Fig. 3.

Membrane-tethered MEK-2 partially complements the developmental defects of the Δmek-2 mutant. (A) The C-terminal fusion of a CAAX box domain to MEK-2 induces membrane tethering of the protein. Comparable observations were made for multiple samples (n=15). (B) Quantification of tropic interactions and germination of the following strains: wild type (FGSC 2489), Δmek-2, 406 (his3::Ptef-1–mek-2–gfp), 330 (his3::Ptef-1–mek-2–gfp–caax), 549 (his3::Ptef-1–mek-2–gfp–saax), 423 (mek-2::hph;his3::Ptef-1–mek-2–gfp) and 618 (mek-2::hph;his3::Ptef-1–mek-2–gfp–caax). Results are means±s.d. (n≈100). ***P<0.01 (compared with wild type). (C) Viability test of progeny from the crosses.
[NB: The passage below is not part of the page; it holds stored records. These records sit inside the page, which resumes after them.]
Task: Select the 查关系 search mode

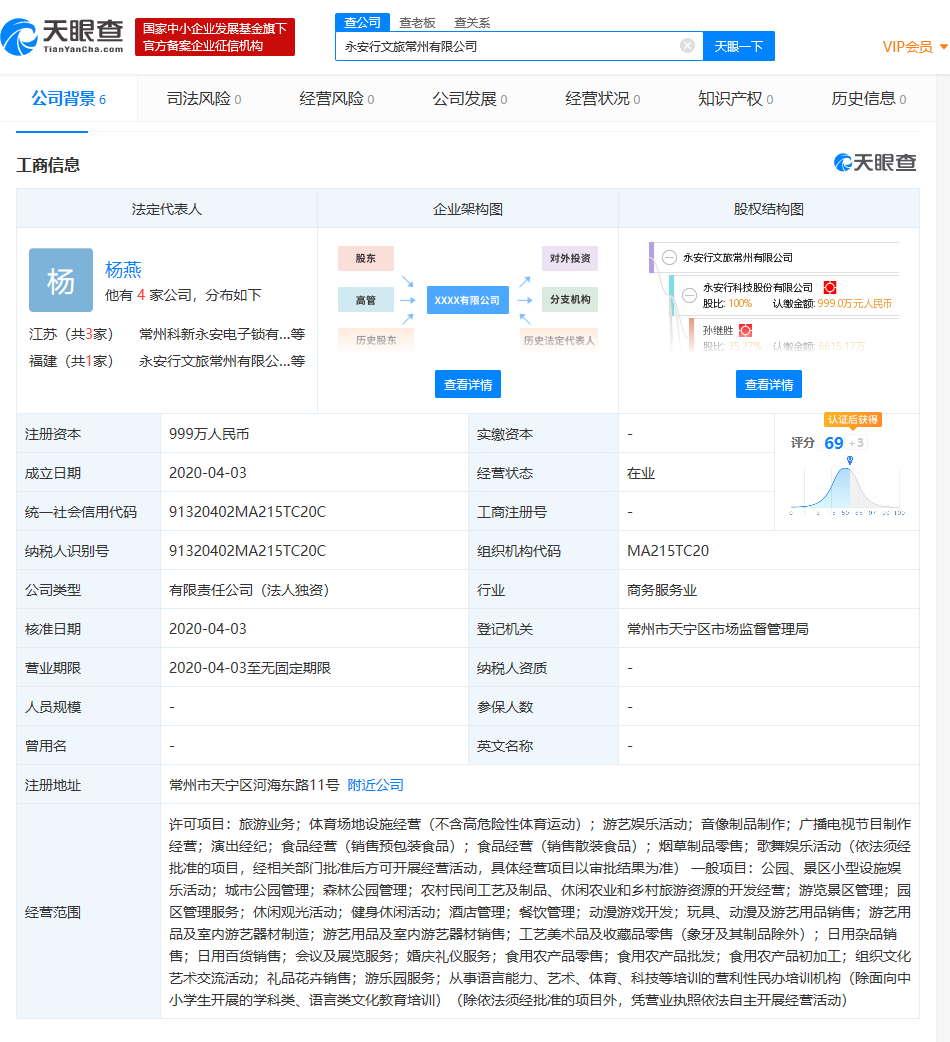Action: point(472,22)
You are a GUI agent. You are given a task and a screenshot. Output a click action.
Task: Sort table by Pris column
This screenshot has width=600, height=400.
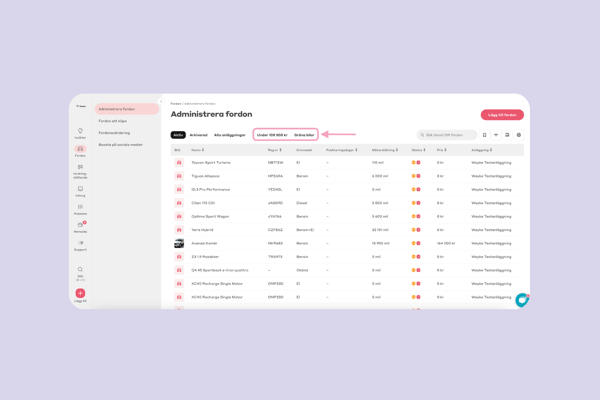[440, 150]
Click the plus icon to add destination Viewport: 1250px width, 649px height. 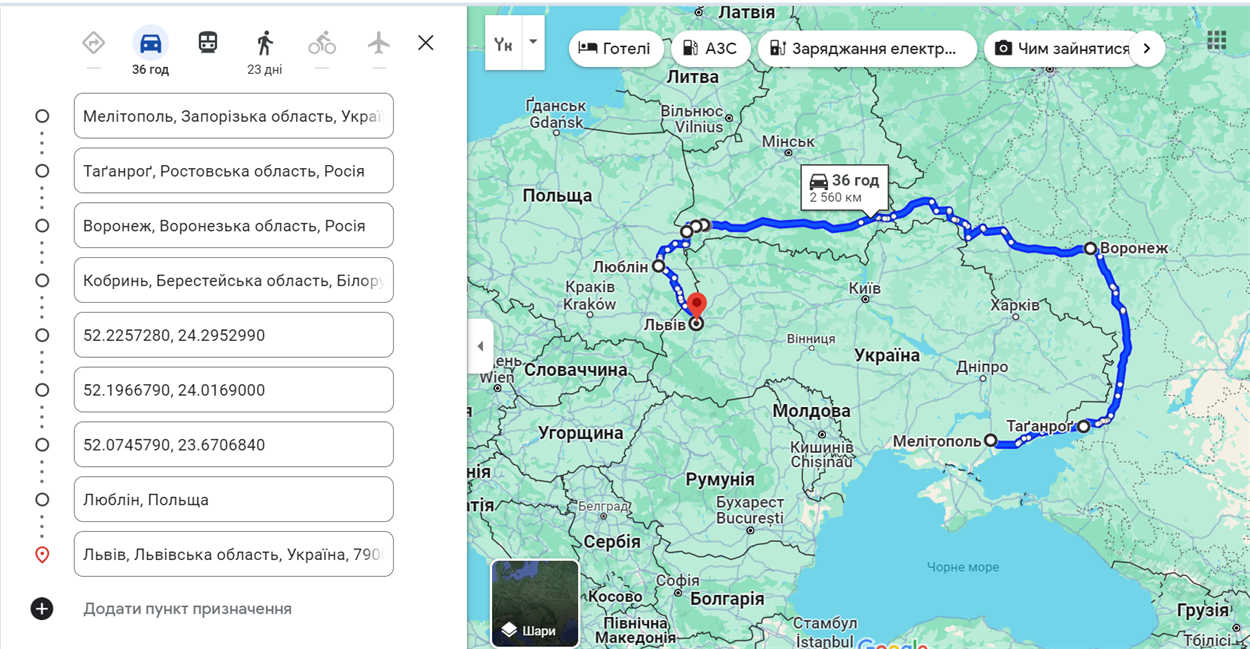42,608
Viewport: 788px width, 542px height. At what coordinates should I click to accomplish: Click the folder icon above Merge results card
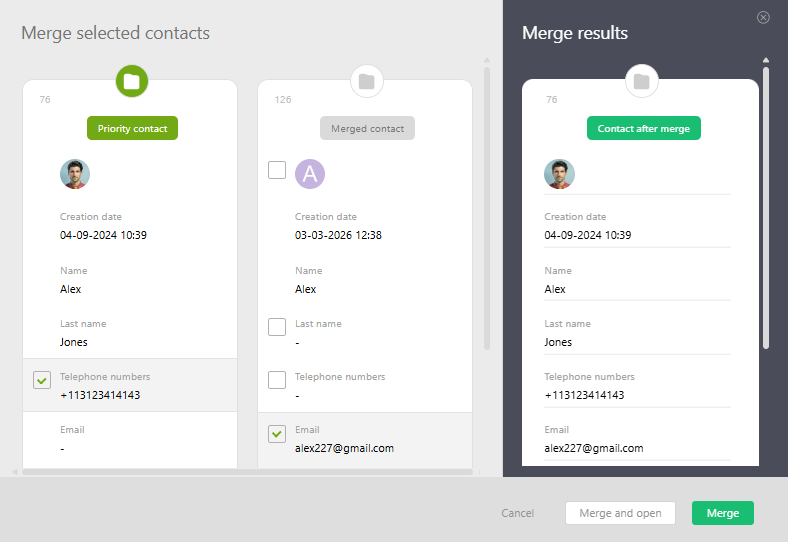pos(641,81)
Progeny carrying the Δmek-2 mutation is hygromycin (Hyg) resistant but inviable. The presence of MEK-2–GFP–CAAX in strain 279 (mek-2::hph;his3::Pmek-2–mek-2–gfp–caax) complements this lethality. Comparable observations were made for three different sexual crosses. (D) Sexual crosses of the strains indicated. The first crossing partner always indicates the female. (E) Fruiting bodies formed after 7 days of incubation. The female crossing partners 279 (mek-2–gfp–caax;Δmek-2) and wild type (FGSC 988) are indicated. (F) Quantification of atypical perithecia formed in the crosses depicted in D. Results are means±s.d. (n=16). ***P<0.01 (compared with the wild type X wild type cross). For each strain combination, a total of at least 1500 fruiting bodies were analyzed. Scale bars: 5 μm (A) and 1 mm (D).